NOW : THEN
Wishard Memorial Hospital
Indianapolis, Indiana
Finalist Proposal 2011
This proposal was derived from the tradition at the original Wishard Hospital of placing portraits of children above the beds of patients in the children’s ward. This idea, of bridging people across time, place and cultures, offers a meaningful and very human connection.
In Now : Then, visitors to the hospital can record brief full body video clips of themselves that will be added to the piece over time. These clips are recorded whenever someone steps into a specially illuminated alcove and stands still. The videos are recorded and date stamped to be called up later.
An embossed metal line is set into the floor. By standing and positioning one’s body over this line you can dial forward and backwards in time to see visitors to the hospital over the weeks months and years since the piece was installed.
Paintings that comfort and connect patients with those came before.
Now : Then plays slow motion videos of past visitors to the hospital.
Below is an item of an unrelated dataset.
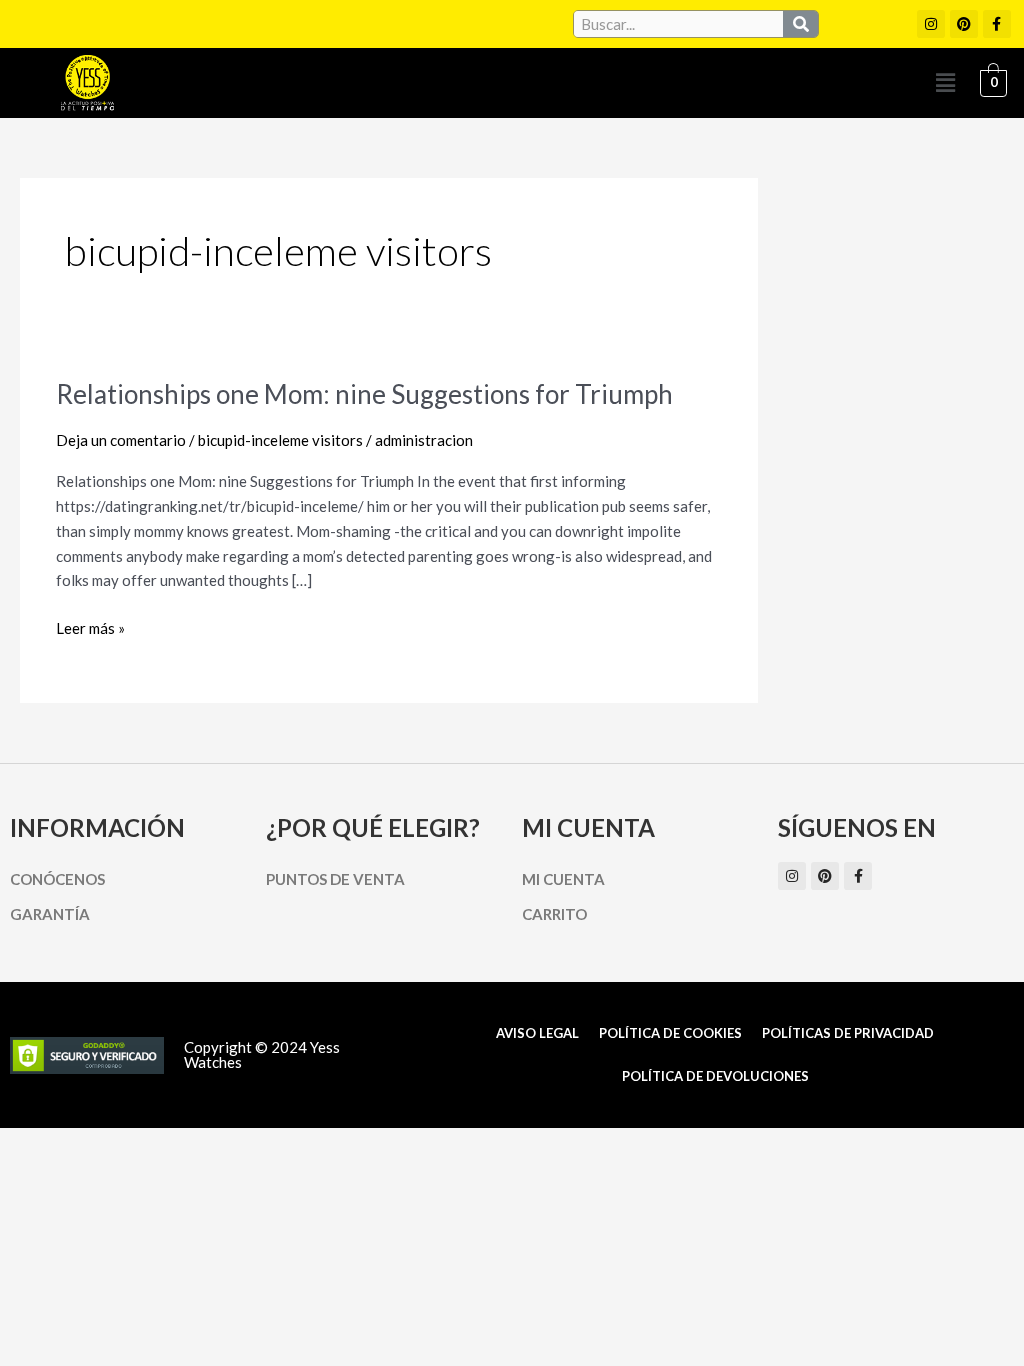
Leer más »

Each paying respect to the Wishard's tradition.
The videos will flip like a rolodex when you move forward and backward over the strip.
Self-made video portraits of patients and visitors to the Clinic offer a continuity with the egalitarian past of the hospital. People can simply make a video of themselves and come back later, maybe years later, and see themselves and others from the past.
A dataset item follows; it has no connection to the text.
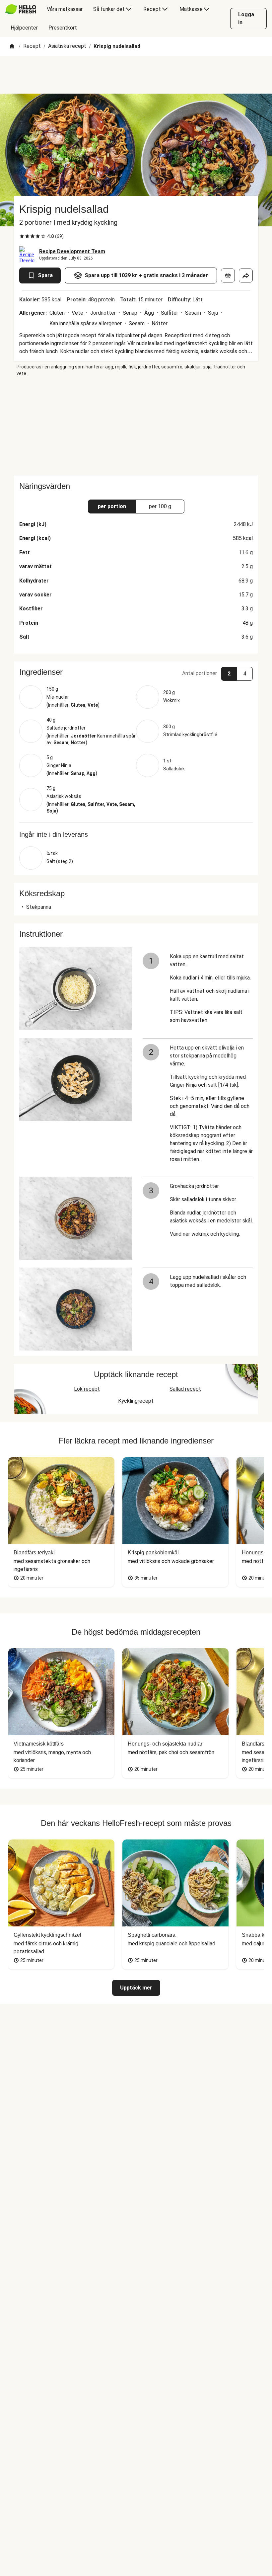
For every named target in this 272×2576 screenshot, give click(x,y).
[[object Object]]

Cast metal ‘path’ cut into the flooring indicating ‘past’ and ‘present’. Depending on where people stand on the line, video-clips are shown at that time period. If people just casually walk by, the screens just show a slow ‘blur’ to as not to distract or upset people.
The ‘photobooth’ is in the corner of the space, but visible from the waiting room. Anyone can make a simple 15 second video of themselves. However, they have to stand reasonably still, or the tracking software will not capture them. A little like the delay in old-time photographs.